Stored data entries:
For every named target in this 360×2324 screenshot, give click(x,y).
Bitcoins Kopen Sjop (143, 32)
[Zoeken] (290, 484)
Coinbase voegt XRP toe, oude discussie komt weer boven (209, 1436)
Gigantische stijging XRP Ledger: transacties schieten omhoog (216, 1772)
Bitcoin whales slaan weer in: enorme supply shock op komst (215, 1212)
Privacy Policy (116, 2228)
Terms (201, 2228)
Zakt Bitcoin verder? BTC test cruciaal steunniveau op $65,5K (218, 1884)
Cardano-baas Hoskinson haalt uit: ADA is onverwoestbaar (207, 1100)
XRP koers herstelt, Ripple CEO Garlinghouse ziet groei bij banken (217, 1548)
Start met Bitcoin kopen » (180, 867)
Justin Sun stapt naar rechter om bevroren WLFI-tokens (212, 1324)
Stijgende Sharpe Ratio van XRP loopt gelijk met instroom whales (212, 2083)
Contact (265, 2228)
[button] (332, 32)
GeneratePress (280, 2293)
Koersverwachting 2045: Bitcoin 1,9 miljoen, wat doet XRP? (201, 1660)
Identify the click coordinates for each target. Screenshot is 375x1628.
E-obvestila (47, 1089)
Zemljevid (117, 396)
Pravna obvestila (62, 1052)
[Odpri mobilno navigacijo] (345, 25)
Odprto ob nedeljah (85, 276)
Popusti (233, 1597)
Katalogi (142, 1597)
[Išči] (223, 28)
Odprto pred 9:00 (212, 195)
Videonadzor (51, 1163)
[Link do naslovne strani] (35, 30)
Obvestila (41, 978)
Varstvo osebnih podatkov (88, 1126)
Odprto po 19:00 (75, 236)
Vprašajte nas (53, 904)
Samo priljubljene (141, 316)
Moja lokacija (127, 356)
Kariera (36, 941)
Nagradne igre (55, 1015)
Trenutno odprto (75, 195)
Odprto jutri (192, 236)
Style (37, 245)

Exercise prompt: Copy all data exactly, start to finish.

Result of the task:
For every named target in this 360×2324 screenshot, give click(x,y).
Bitcoins Kopen Sjop (143, 32)
[Zoeken] (290, 484)
Coinbase voegt XRP toe, oude discussie komt weer boven (209, 1436)
Gigantische stijging XRP Ledger: transacties schieten omhoog (216, 1772)
Bitcoin whales slaan weer in: enorme supply shock op komst (215, 1212)
Privacy Policy (116, 2228)
Terms (201, 2228)
Zakt Bitcoin verder? BTC test cruciaal steunniveau op $65,5K (218, 1884)
Cardano-baas Hoskinson haalt uit: ADA is onverwoestbaar (207, 1100)
XRP koers herstelt, Ripple CEO Garlinghouse ziet groei bij banken (217, 1548)
Start met Bitcoin kopen » (180, 867)
Justin Sun stapt naar rechter om bevroren WLFI-tokens (212, 1324)
Stijgende Sharpe Ratio van XRP loopt gelijk met instroom whales (212, 2083)
Contact (265, 2228)
[button] (332, 32)
GeneratePress (280, 2293)
Koersverwachting 2045: Bitcoin 1,9 miljoen, wat doet XRP? (201, 1660)
Identify the click coordinates for each target. Screenshot is 375x1628.
E-obvestila (47, 1089)
Zemljevid (117, 396)
Pravna obvestila (62, 1052)
[Odpri mobilno navigacijo] (345, 25)
Odprto ob nedeljah (85, 276)
Popusti (233, 1597)
Katalogi (142, 1597)
[Išči] (223, 28)
Odprto pred 9:00 (212, 195)
Videonadzor (51, 1163)
[Link do naslovne strani] (35, 30)
Obvestila (41, 978)
Varstvo osebnih podatkov (88, 1126)
Odprto po 19:00 (75, 236)
Vprašajte nas (53, 904)
Samo priljubljene (141, 316)
Moja lokacija (127, 356)
Kariera (36, 941)
Nagradne igre (55, 1015)
Trenutno odprto (75, 195)
Odprto jutri (192, 236)
Style (37, 245)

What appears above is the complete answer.